As has been widely observed in other coals (Hower et al. 2002; Yudovich Ya 2003b), the Ge content is highest in the top and bottom lithotypes of the two sections. Similarly, U is highest in the uppermost lithotype, with significant concentrations in basal lithotypes, as has been observed for U concentrations in many other coals (for example, studies by Berthoud 1875; Breger et al. 1955a, b; Breger and Schopf 1955; Zubovic 1966; Szalay and Szilágyi 1969; Eskenazy 1992; Yudovich Ya 2003a).
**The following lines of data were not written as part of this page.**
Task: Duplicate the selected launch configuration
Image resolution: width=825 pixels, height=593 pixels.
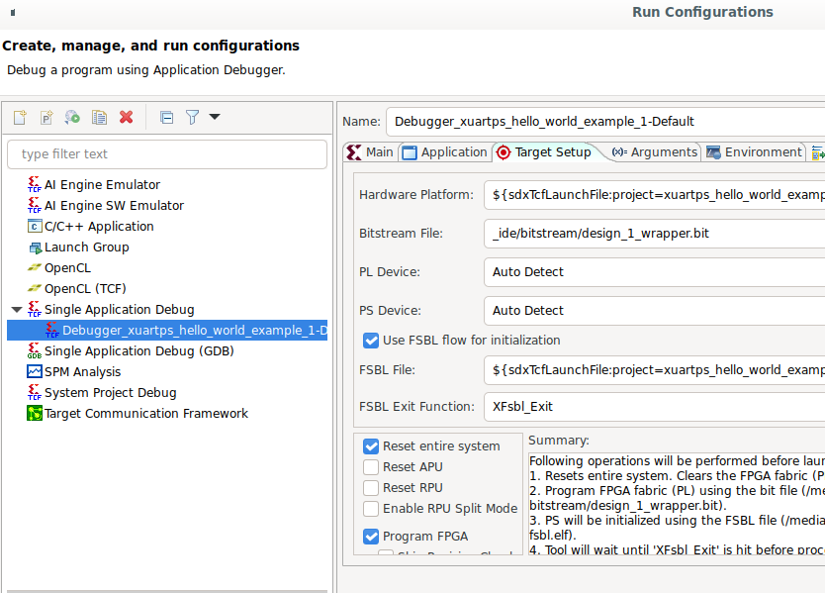Action: pyautogui.click(x=99, y=117)
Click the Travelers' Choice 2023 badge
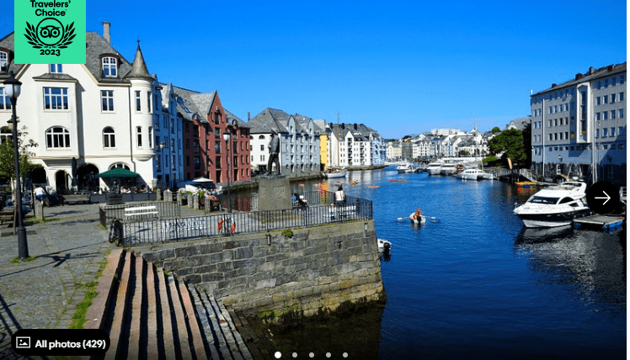Viewport: 630px width, 360px height. point(50,31)
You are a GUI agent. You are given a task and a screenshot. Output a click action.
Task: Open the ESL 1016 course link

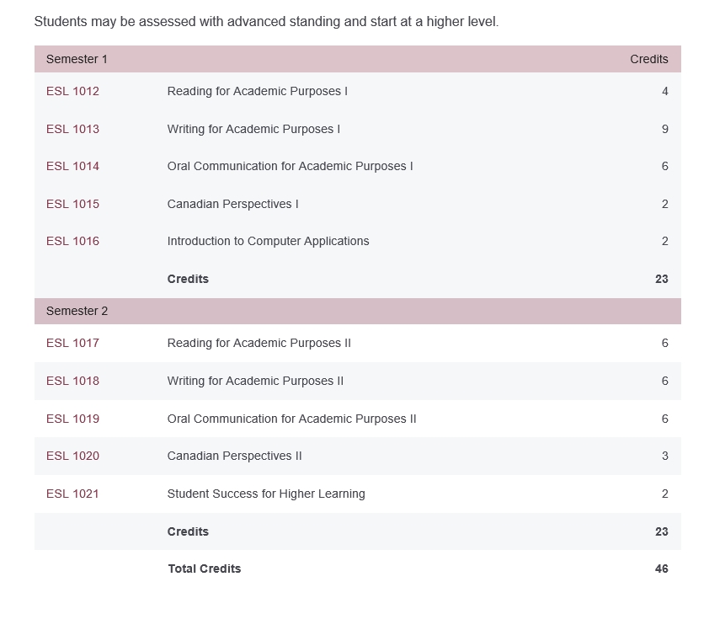[72, 241]
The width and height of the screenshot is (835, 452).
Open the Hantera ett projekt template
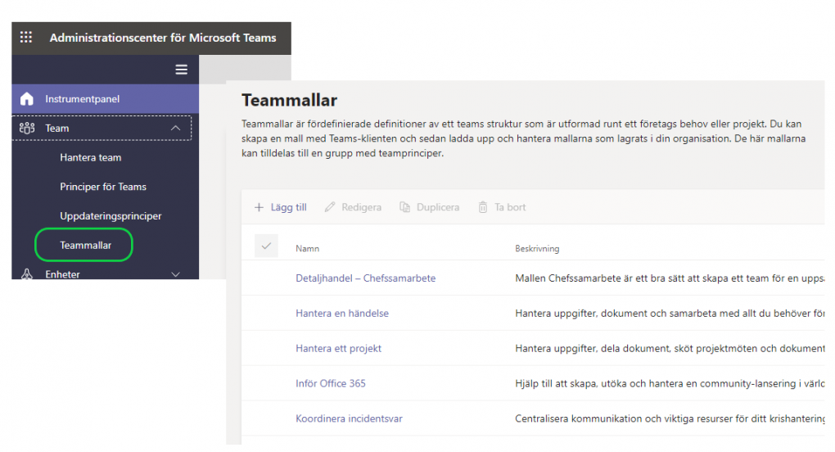(338, 348)
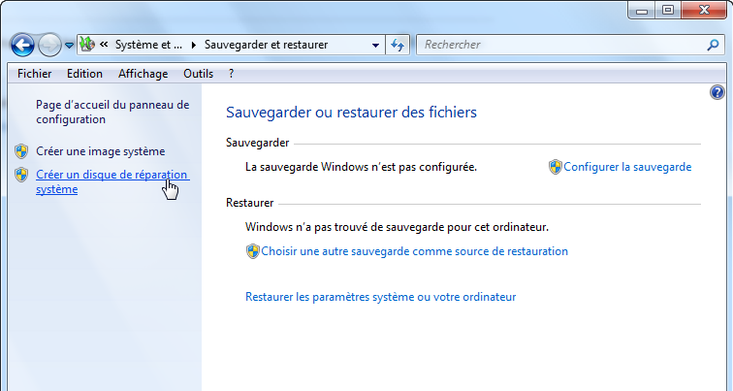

In both cases, the enrichment can be attributed, at least in part, to infiltration of mineralized fluids from the surrounding sediments (Yudovich Ya 2003a, b).
In the HW-2 and HW-3 series samples, parting samples are characterized by higher REY (rare earth elements and Y) concentrations than the coal benches, and have light-REE enrichment type. However, REY in the coal benches were weakly fractionated (Fig. 8).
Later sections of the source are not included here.